Swimming is a great way to enjoy the summer and cool off. Unfortunately, especially with small children, it’s an activity that can pose some danger.
“When enjoying this fun activity, we want you and your family to stay safe, which is why we recommend swimming with a buddy, never leaving children unattended near water, and for inexperienced and young swimmers, we recommend life jackets,” says Paige Gernes, physician assistant, Mayo Clinic Health System in St. James.
Drowning remains a leading cause of unintentional death for people of all ages – especially for children under 14, according to the Centers for Disease Control and Prevention. On average, there are 3,500 fatalities annually from drowning – or about 10 people a day who die from drowning.
There are two types of drowning events. The first is when people are submerged and experience reflexes of panic, agitation and air hunger. When the person can’t avoid taking a breath under water, fluid will rush into the lungs.
The other type of drowning occurs when the voice box closes off, known as a laryngospasm, which is a reflex that happens to prevent fluid from getting into the lungs.
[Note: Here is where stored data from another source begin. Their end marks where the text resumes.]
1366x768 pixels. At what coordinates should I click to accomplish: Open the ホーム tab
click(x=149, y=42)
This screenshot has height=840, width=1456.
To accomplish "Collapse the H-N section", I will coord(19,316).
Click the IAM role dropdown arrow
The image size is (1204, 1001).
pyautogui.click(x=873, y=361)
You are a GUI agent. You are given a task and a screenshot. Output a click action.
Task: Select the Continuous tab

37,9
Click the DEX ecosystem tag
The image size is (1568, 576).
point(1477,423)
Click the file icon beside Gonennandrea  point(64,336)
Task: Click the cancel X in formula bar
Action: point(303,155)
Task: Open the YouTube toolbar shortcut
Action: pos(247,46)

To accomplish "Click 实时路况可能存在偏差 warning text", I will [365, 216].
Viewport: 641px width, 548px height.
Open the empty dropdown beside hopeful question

This can happen if a person is below water and holding his or her breath to the point of passing out.
“It’s not uncommon for children playing in water to accidentally take a little bit of water into their stomach or lungs, which will cause the body’s natural defense: coughing,” says Gernes. “Most times, the coughing will clear the water from the body, and the child won’t be in any danger.”
But if the coughing episode lingers or the person seems to be in distress, call for medical assistance.
“The best thing we can do is to be vigilant when around water and to watch our kids at all times,” says Gernes.